= Latrocinium =

Subversive or unjust action in Roman law

Latrocinium (from Latin latro, "bandit", ultimately from Greek latron, "pay" or "hire") was a war not preceded by a formal declaration of war as understood in Roman law; thus guerrilla warfare conducted against Rome was a form of latrocinium. It is typically translated into English as "banditry" or "brigandage", but in antiquity encompassed a wider range of subversive or anti-authoritarian actions, especially slave rebellions organized under charismatic leaders. In designating acts of violence that have ideological motives instead of or in addition to material gain, the modern distinction between terrorism and war may be a more illuminating comparison for the 21st century. The Greek term was leisteia; Plato and Aristotle regarded banditry as a way of life, like fishing or hunting.

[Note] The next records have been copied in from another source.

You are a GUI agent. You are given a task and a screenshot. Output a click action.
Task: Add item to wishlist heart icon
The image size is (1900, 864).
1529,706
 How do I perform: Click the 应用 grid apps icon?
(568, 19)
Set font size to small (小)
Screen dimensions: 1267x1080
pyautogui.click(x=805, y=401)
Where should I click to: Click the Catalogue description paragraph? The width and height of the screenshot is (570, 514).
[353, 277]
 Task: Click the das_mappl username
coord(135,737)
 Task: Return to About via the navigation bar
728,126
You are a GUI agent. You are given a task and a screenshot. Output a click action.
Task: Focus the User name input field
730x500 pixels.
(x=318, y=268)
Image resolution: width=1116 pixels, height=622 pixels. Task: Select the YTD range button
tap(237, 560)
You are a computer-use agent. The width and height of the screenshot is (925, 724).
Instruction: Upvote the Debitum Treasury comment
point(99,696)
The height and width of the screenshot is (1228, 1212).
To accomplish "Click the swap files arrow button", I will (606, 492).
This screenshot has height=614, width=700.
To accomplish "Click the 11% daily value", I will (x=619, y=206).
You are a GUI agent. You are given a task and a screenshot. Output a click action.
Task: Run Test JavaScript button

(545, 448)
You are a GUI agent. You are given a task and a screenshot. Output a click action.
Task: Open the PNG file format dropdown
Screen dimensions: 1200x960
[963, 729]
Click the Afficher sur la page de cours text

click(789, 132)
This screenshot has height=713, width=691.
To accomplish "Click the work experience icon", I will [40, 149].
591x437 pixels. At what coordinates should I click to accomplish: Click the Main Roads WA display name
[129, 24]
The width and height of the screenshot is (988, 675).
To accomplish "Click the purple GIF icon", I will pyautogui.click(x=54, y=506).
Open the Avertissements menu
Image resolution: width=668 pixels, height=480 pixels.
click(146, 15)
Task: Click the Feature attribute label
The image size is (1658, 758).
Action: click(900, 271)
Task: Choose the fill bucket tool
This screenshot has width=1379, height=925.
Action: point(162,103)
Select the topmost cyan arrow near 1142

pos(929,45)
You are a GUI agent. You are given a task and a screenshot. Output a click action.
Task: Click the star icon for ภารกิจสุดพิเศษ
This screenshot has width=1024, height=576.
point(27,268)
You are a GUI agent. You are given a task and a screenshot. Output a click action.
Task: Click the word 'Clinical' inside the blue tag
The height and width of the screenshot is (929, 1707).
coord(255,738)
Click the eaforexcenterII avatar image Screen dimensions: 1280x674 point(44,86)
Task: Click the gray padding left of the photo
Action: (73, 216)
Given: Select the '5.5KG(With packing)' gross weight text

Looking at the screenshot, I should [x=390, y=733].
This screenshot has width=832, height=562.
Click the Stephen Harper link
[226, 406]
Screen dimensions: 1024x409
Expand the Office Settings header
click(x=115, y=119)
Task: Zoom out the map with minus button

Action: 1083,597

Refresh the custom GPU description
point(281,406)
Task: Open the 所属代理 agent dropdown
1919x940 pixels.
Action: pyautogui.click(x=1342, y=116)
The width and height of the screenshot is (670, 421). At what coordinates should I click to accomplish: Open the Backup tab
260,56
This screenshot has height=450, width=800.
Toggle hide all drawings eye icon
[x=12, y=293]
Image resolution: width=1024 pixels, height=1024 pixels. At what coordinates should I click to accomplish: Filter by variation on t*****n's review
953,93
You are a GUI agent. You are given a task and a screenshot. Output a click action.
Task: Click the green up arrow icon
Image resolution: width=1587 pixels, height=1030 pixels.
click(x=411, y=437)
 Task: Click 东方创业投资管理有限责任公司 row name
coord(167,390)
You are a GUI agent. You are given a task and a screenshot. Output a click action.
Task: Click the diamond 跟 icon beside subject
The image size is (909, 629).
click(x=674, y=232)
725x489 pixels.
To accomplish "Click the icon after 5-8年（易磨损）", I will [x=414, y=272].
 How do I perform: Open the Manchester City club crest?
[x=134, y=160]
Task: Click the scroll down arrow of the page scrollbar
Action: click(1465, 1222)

==Ecclesiastical councils as latrocinia==
In ecclesiastical Latin, latrocinium is a term of abuse for ecumenical councils regarded as renegade or subversive of canon law, especially the second Council of Ephesus – dubbed the "Robber Council". (Latrocinium Ephesinum) in 449. The Third Council of Sirmium in 357, the Council of Hieria in 754, and the Synod of Pistoia in 1786, were also each described by their opponents as a latrocinium. Some also regarded the fourth Council of Constantinople (879–880) as a latrocinium.

==Medieval usage==
In the Middle Ages, latrocinium was a war without just cause, or piracy.